Raise your hand if you’ve been personally victimized by bad data. I know I have. There are 2.5 quintillion bytes of data created each day. That’s a lot! This data is created constantly – from the websites we visit, to hours watching our favorite Netflix shows, posts and views and likes on Instagram, data is created all the time. With a number like 2.5 quintillion, there’s bound to be some mistakes in there.
By mistakes, I mean bad, poor quality data- information that is inaccurate, incomplete, non-formatted, irrelevant, or duplicate. Throughout this blog, I will reference these terms interchangeably, but keep in mind that they each pose their own unique set of problems.
It’s very easy to create inaccurate data. Maybe you made an online alias to download a quick PDF, or you might have a finsta account. Or maybe you just made a typo when submitting a form. And while innocuous, this mis-information has a dollar amount attached to it.
IBM estimates the yearly cost of poor quality data in the US is $3.1 Trillion (that’s with a T). So if you think your company is without bad data, you most likely just haven’t found it yet.
Mistakes made from poor quality data
To expand upon the second sentence of this blog, I too have experience with poor quality data. To set the scene, I emailed all of our customers living within the United States and invited them to a big event. A very important customer, I’ll call him Vic, never received my email invitation. I found this out when a member of our Sales team stopped by my desk (remember those days?) and asked why I had excluded Vic from the invitation.
Confusion ensued, which led to one of those, “Stop what you’re doing and let’s figure this out ASAP” troubleshooting moments. Maybe Vic unsubscribed, or maybe the CRM’s servers were down. Did I even send the email?
To speed the story up, we dug into our CRM database and discovered that Vic’s country was written as “USA.” The email invitation I sent out was set to the list of customers based off the field, “Country field contains ‘United States.’”
Now, I know that the United States is also called the USA, but my system didn’t. The fact that we had so many different entries for the same country in the same field meant we had a dirty data problem. While unfortunate and time consuming to work through, the root cause of this dirty data isn’t unreasonable.
Some of our customers entered our CRM from webforms where the country field was selectable from a drop down list. Others came from scanning badges at live events, where there was no standard way to enter your country. We had customers enter our system from webinars, blog subscriptions, and even SDRs manually inputting entries into our CRM.
Poor quality or non-standardized data affects marketers because it affects the way they communicate with customers.
Let’s dive into the real world impact of marketers relying on poor quality data.
The effect bad data has on marketers
According to our 2022 “State of Personalization Report”, 62% of consumers say a brand will lose their loyalty if they deliver an un-personalized experience. This puts more pressure on marketers to send the right message, customized to each unique customer.

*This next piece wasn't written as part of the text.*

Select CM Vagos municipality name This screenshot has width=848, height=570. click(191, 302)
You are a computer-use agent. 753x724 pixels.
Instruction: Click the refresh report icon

Sending incorrect messages to a customer hurts their relationship with your brand. When you send an email to the wrong list (ex. Inviting Australian customers to an event in Vienna) you run the risk of falling into a spam trap. The more low quality emails you send, the higher your email churn rate because customers lose interest and have a sub-par experience.
Disinterested customers are only the tip of the iceberg. When you start to lose your customers’ trust, it erodes the value of your brand. If your customers view your content as arbitrary or worse, annoying, they will unsubscribe or take their business elsewhere - maybe to your competitors. Don’t forget that new customers cost 5 times more than retaining existing customers. It’s better to not risk losing your loyal customers.
Marketers work very hard to build trust in their brand. Once trust is established, they can have fun experimenting with new campaign ideas. They deserve better than to have their hard work be usurped by bad quality data.
But what about the data scientists?
Bad data doesn’t only hurt the reputation of marketers through their customer interactions. It also affects the internal workings of an organization as well, which has deep seeded consequences.
Forbes shared in 2016 that data scientists spend 60% of their time cleaning and organizing data.
I think we'd all agree that companies are paying top dollar for data scientists to solve complex problems and find forecasts. This 60% cleaning and organizing data takes away from their other, more unique roles. Sure, they can clean small amounts of data on the fly, but this can take minutes or hours depending on the complexity of their systems and if they can spot the inconsistencies before they go downstream.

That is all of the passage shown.